Question

part b
list the coordinates of the vertices of the rotated rectangle.
enter the correct coordinates in the boxes.
(□,□), (□,□), (□,□), (□,□)

Explanation:

To solve for the coordinates of the vertices of the rotated rectangle, we typically need the original coordinates of the rectangle's vertices and the angle of rotation (or other rotation details). Since this information is not provided in the current problem statement, we can't proceed with the calculation. However, if we assume a common scenario (e.g., rotating a rectangle with vertices \((x_1,y_1)\), \((x_2,y_2)\), \((x_3,y_3)\), \((x_4,y_4)\) by a certain angle \(\theta\) around a point), the general steps would be:

Step 1: Recall the rotation formula

The rotation of a point \((x,y)\) around the origin by an angle \(\theta\) (counterclockwise) is given by:
\[

$$\begin{pmatrix} x' \\ y' \end{pmatrix}$$

=

$$\begin{pmatrix} \cos\theta & -\sin\theta \\ \sin\theta & \cos\theta \end{pmatrix}$$

$$\begin{pmatrix} x \\ y \end{pmatrix}$$

\]
which simplifies to:
\[
x' = x\cos\theta - y\sin\theta
\]
\[
y' = x\sin\theta + y\cos\theta
\]

Step 2: Apply the formula to each vertex

For each vertex \((x_i,y_i)\) of the original rectangle, calculate the new coordinates \((x_i',y_i')\) using the rotation formula.

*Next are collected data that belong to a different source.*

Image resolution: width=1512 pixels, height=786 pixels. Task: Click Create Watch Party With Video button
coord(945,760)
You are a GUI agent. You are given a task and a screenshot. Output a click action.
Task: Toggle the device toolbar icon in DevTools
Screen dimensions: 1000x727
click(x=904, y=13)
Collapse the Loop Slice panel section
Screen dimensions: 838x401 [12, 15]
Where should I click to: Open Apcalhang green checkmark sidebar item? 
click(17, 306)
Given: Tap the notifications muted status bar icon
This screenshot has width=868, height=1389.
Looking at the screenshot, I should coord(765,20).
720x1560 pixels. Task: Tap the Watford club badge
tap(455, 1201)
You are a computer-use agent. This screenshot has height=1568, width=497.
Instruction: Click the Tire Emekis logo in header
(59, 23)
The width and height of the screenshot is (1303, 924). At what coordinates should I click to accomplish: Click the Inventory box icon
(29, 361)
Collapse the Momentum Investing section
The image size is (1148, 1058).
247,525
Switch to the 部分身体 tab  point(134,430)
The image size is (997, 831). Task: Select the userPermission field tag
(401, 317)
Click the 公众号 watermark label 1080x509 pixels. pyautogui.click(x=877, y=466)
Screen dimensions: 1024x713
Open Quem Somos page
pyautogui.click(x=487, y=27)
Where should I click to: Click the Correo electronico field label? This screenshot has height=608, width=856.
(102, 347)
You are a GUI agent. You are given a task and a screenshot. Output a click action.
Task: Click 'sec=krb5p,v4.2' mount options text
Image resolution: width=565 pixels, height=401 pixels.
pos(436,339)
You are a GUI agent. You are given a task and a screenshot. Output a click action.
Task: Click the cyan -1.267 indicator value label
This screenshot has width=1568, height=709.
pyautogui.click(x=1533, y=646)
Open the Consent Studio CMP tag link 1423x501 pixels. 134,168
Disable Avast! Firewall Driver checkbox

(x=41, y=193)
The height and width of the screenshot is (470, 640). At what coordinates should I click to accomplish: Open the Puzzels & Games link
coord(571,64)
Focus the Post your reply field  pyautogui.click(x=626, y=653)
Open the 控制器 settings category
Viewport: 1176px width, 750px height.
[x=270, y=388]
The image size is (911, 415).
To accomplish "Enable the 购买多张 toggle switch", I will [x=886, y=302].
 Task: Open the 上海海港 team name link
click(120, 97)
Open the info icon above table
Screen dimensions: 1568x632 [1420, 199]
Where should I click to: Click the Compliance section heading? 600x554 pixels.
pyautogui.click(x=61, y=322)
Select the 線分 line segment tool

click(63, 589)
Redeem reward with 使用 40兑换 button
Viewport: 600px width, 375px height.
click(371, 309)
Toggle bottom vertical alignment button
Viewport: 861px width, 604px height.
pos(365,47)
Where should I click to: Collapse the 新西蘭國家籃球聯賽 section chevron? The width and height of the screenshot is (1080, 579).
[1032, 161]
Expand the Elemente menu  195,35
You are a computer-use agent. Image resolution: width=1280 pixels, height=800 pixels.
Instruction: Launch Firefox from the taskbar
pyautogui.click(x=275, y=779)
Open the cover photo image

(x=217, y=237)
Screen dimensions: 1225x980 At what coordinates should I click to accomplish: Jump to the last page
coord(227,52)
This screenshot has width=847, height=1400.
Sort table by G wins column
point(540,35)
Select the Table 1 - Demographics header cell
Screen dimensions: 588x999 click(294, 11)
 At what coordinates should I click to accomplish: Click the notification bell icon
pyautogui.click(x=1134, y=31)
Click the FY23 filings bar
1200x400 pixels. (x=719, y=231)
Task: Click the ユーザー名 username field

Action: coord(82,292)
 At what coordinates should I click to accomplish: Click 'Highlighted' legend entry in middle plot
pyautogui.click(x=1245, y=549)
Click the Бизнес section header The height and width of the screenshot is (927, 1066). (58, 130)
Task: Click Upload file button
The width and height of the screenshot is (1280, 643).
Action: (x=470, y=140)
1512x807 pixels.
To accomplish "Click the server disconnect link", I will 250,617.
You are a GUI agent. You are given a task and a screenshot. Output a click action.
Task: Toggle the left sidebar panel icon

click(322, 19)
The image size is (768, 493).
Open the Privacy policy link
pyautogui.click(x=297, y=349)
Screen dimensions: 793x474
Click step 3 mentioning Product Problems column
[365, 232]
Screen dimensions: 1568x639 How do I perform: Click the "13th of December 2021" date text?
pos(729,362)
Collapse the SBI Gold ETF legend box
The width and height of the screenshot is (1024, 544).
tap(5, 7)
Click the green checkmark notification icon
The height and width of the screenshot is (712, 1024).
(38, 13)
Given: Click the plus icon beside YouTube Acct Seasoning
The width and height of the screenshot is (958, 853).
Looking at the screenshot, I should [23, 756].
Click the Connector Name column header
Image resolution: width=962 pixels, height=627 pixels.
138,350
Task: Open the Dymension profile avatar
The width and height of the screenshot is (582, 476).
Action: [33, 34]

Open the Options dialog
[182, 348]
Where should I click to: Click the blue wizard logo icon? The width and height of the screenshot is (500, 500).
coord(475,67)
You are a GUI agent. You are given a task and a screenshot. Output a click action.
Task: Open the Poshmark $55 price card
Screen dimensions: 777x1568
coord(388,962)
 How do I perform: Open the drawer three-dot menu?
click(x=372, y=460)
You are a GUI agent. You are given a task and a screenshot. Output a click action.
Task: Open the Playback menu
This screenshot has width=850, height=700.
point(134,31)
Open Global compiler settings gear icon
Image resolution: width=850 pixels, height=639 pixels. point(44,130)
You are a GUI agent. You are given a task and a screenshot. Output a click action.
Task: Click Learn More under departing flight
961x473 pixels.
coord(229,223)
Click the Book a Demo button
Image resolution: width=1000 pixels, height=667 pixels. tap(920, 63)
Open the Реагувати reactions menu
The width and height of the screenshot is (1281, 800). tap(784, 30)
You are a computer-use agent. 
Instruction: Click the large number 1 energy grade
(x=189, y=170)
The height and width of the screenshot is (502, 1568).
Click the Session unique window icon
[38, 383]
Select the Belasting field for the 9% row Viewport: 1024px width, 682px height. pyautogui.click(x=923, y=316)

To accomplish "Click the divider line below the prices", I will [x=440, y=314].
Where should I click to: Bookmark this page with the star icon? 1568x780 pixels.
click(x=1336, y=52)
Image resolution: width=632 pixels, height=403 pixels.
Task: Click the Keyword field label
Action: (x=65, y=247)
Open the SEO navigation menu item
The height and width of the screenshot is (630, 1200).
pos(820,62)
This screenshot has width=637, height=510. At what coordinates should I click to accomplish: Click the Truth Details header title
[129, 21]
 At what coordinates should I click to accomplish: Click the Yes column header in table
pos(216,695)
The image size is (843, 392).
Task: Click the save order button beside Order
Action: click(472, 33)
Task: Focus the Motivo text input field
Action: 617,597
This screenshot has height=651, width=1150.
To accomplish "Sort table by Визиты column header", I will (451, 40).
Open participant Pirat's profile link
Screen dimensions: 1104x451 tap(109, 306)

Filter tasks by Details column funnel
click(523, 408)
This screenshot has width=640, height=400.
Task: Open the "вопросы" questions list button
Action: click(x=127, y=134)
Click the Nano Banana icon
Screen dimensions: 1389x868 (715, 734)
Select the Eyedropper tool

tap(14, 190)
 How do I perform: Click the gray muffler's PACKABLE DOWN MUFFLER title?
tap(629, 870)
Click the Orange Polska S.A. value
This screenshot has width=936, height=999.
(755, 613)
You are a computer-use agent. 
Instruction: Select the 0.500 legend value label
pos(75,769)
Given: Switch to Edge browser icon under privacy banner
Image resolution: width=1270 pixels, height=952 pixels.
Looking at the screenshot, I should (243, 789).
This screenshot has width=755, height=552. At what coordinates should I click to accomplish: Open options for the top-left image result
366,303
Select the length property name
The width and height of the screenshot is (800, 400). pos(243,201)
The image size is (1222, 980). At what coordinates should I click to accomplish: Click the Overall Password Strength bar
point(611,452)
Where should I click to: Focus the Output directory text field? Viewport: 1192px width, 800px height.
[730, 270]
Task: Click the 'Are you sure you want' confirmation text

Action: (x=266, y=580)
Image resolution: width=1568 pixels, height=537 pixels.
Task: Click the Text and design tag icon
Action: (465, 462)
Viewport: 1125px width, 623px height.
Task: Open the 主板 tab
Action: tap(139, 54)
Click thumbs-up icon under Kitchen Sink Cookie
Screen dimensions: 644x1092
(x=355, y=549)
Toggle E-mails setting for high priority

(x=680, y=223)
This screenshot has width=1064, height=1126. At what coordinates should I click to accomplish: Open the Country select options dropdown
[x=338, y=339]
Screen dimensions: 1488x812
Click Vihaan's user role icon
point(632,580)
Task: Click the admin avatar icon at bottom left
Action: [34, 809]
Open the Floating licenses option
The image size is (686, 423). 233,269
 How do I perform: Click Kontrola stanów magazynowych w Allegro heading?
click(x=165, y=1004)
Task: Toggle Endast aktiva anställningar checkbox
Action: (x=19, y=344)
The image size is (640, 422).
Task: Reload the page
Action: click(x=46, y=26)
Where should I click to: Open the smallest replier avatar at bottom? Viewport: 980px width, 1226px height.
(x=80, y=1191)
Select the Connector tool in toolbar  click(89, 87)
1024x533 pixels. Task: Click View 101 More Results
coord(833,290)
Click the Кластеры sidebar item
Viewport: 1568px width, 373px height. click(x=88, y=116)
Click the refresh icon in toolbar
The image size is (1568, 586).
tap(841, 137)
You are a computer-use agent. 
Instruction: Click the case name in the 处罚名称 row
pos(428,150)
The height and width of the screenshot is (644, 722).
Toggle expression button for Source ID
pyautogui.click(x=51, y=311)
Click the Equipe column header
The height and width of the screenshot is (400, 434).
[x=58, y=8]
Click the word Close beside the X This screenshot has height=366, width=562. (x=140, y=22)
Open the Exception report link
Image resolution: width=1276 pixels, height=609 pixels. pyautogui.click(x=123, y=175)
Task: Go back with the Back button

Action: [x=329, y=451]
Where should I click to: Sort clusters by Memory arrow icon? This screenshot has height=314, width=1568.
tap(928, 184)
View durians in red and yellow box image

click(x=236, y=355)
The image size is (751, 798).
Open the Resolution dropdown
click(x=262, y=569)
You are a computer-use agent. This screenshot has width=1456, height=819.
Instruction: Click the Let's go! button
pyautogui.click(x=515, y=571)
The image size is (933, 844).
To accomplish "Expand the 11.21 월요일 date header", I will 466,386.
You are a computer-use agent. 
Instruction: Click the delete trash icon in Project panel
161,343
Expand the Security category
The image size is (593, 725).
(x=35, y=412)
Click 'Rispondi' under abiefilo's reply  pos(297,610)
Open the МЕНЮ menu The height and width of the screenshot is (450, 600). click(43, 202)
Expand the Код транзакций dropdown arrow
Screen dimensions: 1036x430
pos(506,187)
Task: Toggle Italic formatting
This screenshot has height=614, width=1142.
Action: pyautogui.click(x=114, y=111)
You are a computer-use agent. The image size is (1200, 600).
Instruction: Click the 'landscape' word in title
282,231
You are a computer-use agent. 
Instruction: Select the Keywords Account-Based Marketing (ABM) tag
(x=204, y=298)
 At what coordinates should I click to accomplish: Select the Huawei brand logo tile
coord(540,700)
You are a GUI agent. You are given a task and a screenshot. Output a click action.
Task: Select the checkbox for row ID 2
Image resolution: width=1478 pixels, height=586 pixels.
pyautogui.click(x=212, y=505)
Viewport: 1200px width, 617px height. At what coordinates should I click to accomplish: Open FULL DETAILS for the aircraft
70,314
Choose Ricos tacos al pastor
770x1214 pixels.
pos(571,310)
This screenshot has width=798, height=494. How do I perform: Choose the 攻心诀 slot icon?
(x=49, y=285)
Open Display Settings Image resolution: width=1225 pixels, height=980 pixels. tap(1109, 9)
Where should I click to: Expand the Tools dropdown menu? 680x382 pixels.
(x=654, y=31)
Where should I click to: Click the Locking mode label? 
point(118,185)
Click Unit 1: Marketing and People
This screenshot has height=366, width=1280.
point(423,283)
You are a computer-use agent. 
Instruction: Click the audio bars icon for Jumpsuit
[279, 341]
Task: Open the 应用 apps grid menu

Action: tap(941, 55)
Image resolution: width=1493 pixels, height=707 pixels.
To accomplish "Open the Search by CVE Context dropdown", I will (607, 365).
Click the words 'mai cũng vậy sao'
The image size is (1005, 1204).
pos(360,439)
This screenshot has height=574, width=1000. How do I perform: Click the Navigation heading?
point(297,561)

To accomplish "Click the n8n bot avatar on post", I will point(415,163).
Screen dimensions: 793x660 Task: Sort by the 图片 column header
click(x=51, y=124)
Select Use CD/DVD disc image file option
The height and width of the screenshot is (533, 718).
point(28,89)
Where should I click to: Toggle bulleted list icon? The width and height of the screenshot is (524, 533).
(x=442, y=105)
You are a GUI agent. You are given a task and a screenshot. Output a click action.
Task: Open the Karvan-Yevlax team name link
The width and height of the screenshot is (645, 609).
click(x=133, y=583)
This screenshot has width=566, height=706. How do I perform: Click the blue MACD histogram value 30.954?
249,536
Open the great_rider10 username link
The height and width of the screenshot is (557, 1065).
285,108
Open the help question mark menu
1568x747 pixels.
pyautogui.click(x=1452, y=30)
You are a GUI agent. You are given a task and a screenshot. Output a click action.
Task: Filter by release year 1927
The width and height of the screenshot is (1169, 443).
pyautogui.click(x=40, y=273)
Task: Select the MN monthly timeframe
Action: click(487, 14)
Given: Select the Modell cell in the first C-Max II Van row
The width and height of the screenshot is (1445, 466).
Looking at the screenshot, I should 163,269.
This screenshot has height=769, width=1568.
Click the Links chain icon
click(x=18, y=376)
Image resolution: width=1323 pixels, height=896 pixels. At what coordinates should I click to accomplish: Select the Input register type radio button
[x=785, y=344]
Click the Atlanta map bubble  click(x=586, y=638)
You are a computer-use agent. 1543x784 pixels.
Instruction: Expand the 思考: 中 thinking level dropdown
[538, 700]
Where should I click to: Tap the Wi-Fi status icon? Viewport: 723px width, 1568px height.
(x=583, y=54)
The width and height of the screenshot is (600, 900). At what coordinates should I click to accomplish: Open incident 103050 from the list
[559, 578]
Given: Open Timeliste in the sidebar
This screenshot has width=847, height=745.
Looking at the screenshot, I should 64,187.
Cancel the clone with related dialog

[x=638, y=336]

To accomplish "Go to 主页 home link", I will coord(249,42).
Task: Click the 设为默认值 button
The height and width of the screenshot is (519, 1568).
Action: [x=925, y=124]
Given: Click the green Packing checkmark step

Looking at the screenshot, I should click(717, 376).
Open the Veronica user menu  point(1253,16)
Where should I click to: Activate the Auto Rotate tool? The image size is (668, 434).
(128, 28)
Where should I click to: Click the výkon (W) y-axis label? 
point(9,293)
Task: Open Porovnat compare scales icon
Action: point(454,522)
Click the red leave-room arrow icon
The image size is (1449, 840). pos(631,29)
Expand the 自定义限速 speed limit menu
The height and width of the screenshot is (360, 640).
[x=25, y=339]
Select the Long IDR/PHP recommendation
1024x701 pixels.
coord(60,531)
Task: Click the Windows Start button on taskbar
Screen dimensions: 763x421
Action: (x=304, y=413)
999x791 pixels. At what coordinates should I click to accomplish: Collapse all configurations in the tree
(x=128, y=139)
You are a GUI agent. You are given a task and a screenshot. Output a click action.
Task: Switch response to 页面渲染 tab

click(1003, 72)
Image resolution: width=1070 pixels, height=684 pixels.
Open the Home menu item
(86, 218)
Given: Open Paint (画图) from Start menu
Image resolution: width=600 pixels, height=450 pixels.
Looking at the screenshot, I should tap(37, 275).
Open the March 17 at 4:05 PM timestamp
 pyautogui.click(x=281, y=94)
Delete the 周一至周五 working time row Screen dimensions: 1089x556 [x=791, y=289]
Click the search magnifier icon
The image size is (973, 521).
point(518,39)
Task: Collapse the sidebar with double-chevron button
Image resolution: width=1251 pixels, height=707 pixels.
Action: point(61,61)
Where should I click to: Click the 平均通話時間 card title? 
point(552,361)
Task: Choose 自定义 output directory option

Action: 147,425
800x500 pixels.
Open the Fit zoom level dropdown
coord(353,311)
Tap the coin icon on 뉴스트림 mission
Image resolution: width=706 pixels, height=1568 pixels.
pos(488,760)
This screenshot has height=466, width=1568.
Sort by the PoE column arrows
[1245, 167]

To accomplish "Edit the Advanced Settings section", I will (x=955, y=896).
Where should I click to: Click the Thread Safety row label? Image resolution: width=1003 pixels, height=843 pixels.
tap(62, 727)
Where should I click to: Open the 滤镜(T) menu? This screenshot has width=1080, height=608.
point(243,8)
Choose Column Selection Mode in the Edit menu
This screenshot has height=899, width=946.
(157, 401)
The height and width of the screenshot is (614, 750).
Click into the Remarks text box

Step 3: List the new coordinates

Once we have calculated the new coordinates for all four vertices, we list them as the vertices of the rotated rectangle.

Since the original coordinates and rotation details are missing, we can't provide the specific coordinates. Please provide the original coordinates of the rectangle's vertices and the rotation angle (or other rotation information) to get the final answer.

Answer:

To solve for the coordinates of the vertices of the rotated rectangle, we typically need the original coordinates of the rectangle's vertices and the angle of rotation (or other rotation details). Since this information is not provided in the current problem statement, we can't proceed with the calculation. However, if we assume a common scenario (e.g., rotating a rectangle with vertices \((x_1,y_1)\), \((x_2,y_2)\), \((x_3,y_3)\), \((x_4,y_4)\) by a certain angle \(\theta\) around a point), the general steps would be:

Step 1: Recall the rotation formula

The rotation of a point \((x,y)\) around the origin by an angle \(\theta\) (counterclockwise) is given by:
\[

$$\begin{pmatrix} x' \\ y' \end{pmatrix}$$

=

$$\begin{pmatrix} \cos\theta & -\sin\theta \\ \sin\theta & \cos\theta \end{pmatrix}$$

$$\begin{pmatrix} x \\ y \end{pmatrix}$$

\]
which simplifies to:
\[
x' = x\cos\theta - y\sin\theta
\]
\[
y' = x\sin\theta + y\cos\theta
\]

Step 2: Apply the formula to each vertex

For each vertex \((x_i,y_i)\) of the original rectangle, calculate the new coordinates \((x_i',y_i')\) using the rotation formula.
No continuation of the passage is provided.